**Exercise requirements**
Could you write out the lines below exactly, beginning with the first and finishing with the one that contains "This screenshot has width=255, height=159."?

Stored data entries
****************************************

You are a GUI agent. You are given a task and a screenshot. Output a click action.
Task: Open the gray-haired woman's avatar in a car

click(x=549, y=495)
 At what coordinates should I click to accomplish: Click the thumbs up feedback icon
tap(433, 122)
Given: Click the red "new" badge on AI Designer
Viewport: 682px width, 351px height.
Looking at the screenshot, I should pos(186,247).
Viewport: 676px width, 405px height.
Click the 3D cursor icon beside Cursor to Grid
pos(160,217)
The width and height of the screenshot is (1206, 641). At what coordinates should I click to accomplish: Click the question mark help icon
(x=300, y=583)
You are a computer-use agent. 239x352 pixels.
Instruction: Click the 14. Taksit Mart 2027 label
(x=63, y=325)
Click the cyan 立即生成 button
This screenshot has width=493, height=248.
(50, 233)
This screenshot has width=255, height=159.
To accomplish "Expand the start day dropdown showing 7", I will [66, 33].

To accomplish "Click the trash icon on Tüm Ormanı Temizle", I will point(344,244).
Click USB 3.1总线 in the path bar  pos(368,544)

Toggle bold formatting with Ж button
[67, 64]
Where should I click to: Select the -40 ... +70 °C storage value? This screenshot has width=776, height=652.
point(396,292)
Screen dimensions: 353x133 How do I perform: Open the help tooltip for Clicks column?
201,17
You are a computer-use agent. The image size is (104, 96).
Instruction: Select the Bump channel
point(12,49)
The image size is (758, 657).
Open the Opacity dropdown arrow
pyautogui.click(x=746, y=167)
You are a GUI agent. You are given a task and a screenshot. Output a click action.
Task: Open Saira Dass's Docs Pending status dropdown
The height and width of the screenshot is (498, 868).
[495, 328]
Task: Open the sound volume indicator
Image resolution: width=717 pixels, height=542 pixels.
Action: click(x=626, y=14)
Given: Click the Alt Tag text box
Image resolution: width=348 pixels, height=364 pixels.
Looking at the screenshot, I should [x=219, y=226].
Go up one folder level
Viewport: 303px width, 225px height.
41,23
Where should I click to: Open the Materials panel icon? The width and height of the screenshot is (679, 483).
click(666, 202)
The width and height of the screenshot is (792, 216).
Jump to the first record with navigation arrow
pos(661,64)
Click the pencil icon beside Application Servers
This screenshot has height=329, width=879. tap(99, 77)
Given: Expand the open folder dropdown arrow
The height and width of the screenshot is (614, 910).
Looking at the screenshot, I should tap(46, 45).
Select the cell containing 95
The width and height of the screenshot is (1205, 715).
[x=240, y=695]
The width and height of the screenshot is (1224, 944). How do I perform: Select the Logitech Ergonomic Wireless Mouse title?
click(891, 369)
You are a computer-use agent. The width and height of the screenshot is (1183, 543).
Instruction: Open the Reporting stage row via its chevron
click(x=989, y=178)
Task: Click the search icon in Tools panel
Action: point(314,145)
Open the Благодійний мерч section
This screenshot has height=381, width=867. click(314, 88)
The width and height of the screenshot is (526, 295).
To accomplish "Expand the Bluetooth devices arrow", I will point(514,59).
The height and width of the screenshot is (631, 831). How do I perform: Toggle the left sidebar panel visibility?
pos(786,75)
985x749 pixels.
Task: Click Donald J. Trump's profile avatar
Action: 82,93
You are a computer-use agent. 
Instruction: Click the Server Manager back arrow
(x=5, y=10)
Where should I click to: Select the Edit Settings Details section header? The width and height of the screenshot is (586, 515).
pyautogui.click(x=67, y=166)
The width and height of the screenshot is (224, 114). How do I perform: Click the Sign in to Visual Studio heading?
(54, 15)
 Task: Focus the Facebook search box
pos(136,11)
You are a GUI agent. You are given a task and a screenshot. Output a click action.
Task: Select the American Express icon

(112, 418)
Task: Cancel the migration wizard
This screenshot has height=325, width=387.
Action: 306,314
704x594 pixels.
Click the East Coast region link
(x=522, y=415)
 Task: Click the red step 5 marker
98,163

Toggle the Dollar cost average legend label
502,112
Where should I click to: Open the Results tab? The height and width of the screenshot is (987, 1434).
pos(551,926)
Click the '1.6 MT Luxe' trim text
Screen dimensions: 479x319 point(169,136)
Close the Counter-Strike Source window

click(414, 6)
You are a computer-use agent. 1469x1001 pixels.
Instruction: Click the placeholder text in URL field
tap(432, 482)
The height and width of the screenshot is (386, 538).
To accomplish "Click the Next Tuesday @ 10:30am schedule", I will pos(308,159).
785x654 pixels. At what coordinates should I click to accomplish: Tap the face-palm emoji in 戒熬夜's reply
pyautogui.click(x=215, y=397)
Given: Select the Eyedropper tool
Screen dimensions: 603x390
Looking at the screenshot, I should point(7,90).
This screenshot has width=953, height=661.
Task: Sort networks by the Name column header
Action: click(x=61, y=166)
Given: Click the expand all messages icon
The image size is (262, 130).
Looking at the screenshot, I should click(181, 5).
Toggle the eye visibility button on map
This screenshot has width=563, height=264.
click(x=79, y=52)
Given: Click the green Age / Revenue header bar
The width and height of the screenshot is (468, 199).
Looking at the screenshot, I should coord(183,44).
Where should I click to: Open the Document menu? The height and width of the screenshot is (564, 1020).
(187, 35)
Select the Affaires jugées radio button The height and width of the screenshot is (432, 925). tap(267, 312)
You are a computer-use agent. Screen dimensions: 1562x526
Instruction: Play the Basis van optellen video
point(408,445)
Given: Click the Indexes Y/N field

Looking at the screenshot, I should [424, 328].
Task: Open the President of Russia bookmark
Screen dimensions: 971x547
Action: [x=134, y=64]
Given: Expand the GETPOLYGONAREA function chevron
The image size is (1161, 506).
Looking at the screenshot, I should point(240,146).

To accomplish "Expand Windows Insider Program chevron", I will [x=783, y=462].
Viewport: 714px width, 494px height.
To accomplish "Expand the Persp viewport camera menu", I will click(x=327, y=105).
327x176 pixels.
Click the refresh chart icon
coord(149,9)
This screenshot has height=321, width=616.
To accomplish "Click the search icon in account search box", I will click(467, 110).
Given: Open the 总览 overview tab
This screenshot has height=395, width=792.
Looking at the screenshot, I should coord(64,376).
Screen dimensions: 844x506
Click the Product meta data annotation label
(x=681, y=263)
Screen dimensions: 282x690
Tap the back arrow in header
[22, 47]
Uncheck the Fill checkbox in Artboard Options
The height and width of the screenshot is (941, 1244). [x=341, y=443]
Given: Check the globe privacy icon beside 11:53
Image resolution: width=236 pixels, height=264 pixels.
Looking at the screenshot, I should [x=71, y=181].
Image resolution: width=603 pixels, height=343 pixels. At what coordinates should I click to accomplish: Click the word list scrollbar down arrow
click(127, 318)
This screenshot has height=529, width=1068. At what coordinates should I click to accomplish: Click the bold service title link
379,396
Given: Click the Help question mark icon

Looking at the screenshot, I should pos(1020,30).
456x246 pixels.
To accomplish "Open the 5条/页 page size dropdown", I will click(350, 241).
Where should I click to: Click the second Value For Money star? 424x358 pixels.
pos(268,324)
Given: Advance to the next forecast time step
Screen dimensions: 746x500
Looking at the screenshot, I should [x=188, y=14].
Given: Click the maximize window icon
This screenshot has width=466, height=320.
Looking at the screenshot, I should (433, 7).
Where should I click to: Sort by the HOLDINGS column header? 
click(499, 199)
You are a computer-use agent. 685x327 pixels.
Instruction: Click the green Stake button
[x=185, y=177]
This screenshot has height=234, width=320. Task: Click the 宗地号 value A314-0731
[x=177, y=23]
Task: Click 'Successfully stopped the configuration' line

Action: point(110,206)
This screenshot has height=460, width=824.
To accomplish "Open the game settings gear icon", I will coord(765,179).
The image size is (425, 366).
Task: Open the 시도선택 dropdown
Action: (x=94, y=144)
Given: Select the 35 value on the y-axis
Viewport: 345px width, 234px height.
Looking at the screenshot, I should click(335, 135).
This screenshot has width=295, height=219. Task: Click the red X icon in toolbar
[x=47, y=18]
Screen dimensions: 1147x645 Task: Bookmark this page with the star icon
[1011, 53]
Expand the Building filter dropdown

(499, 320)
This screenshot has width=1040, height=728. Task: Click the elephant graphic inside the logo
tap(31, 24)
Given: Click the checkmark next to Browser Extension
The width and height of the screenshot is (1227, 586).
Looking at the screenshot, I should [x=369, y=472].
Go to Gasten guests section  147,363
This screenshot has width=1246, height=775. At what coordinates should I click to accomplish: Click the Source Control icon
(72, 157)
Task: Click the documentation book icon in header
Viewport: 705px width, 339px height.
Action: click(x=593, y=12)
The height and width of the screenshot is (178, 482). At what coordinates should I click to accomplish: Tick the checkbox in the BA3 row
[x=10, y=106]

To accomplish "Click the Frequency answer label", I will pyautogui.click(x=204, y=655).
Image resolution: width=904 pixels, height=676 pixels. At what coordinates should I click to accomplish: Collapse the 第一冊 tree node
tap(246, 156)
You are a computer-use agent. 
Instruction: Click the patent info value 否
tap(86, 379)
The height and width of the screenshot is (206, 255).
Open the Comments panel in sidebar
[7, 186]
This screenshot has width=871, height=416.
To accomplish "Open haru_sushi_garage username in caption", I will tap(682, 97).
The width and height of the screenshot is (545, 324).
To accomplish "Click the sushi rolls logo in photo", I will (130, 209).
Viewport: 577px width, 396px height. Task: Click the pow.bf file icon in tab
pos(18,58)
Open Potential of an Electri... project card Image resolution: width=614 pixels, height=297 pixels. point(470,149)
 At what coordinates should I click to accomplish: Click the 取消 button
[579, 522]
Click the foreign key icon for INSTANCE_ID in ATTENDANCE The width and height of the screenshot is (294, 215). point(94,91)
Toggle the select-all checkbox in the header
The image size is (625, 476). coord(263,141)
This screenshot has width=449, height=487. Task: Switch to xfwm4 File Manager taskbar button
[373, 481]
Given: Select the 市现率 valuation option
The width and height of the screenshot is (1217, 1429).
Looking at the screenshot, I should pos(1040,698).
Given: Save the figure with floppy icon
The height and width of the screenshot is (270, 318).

****************************************

**Response area**
You are a GUI agent. You are given a task and a screenshot. Output a click action.
Task: Open the gray-haired woman's avatar in a car

click(x=549, y=495)
 At what coordinates should I click to accomplish: Click the thumbs up feedback icon
tap(433, 122)
Given: Click the red "new" badge on AI Designer
Viewport: 682px width, 351px height.
Looking at the screenshot, I should pos(186,247).
Viewport: 676px width, 405px height.
Click the 3D cursor icon beside Cursor to Grid
pos(160,217)
The width and height of the screenshot is (1206, 641). At what coordinates should I click to accomplish: Click the question mark help icon
(x=300, y=583)
You are a computer-use agent. 239x352 pixels.
Instruction: Click the 14. Taksit Mart 2027 label
(x=63, y=325)
Click the cyan 立即生成 button
This screenshot has width=493, height=248.
(50, 233)
This screenshot has width=255, height=159.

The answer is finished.